Can you retype, without any change, every line of the data from the one containing "Image resolution: width=952 pixels, height=1233 pixels. In" through the final line, both included?

Item-finding data:
>>>
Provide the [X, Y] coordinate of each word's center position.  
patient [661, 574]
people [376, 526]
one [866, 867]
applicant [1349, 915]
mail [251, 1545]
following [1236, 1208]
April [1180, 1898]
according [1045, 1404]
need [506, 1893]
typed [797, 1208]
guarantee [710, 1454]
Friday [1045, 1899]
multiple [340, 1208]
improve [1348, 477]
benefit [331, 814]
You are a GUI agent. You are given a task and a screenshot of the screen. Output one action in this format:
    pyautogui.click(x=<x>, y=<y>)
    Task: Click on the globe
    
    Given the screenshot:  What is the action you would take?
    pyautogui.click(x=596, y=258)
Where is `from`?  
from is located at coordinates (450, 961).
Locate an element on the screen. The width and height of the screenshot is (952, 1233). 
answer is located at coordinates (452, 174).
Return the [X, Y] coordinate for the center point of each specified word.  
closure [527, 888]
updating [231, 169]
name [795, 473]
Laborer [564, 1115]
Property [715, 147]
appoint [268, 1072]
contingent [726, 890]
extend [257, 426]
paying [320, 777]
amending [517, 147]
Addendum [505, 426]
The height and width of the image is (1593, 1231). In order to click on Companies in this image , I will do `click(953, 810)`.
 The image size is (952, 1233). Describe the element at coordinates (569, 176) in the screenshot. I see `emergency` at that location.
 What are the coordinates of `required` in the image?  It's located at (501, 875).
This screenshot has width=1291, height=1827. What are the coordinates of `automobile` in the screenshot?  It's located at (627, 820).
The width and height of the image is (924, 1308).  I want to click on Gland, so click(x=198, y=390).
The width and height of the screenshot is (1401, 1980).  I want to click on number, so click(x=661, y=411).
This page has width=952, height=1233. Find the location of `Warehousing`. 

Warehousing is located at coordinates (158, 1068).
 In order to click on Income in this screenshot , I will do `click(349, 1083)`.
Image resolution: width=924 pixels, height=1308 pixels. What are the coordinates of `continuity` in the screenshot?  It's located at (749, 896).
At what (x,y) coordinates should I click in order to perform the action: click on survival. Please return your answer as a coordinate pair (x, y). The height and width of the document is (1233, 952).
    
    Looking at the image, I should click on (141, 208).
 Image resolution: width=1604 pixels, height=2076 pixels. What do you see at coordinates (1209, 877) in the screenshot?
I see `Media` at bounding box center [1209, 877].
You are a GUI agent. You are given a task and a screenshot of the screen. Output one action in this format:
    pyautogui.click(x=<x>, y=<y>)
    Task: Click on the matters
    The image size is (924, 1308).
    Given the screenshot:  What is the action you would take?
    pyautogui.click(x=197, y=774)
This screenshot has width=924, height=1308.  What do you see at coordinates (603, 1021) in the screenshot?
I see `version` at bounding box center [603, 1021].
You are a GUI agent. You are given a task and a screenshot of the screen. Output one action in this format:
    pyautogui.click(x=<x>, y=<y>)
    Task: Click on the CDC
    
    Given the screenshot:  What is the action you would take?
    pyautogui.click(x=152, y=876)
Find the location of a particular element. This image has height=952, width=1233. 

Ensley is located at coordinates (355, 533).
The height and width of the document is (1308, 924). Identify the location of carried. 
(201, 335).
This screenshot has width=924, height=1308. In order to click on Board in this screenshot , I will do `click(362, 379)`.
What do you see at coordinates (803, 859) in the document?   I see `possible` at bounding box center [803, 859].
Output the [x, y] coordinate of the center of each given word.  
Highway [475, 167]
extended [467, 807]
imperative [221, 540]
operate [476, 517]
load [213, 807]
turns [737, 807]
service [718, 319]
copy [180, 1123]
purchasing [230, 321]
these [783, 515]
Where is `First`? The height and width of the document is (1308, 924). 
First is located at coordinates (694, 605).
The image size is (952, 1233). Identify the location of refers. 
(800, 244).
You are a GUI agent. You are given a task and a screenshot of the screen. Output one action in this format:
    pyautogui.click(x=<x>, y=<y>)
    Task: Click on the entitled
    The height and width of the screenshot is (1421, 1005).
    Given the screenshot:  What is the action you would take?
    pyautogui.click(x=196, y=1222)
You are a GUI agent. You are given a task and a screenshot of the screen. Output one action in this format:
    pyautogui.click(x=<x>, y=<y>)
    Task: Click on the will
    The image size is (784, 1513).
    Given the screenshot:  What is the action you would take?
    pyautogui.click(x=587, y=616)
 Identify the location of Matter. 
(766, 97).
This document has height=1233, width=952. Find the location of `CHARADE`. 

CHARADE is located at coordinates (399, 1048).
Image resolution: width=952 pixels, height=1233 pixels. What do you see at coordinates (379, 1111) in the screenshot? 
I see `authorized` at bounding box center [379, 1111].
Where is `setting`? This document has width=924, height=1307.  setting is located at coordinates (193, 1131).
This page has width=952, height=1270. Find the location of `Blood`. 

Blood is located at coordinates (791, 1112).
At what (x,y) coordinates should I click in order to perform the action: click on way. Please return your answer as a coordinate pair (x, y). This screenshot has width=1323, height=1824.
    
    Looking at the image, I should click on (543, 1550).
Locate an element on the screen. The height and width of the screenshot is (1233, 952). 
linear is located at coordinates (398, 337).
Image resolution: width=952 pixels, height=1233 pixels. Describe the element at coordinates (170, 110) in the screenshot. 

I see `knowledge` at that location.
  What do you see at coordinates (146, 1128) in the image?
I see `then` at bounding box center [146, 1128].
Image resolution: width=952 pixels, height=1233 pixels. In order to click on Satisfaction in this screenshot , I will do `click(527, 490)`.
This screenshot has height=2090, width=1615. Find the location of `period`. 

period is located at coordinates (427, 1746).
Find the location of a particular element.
<<<
→ **Final answer**:
Image resolution: width=952 pixels, height=1233 pixels. In order to click on Satisfaction in this screenshot , I will do `click(527, 490)`.
This screenshot has height=2090, width=1615. Find the location of `period`. 

period is located at coordinates (427, 1746).
Find the location of a particular element.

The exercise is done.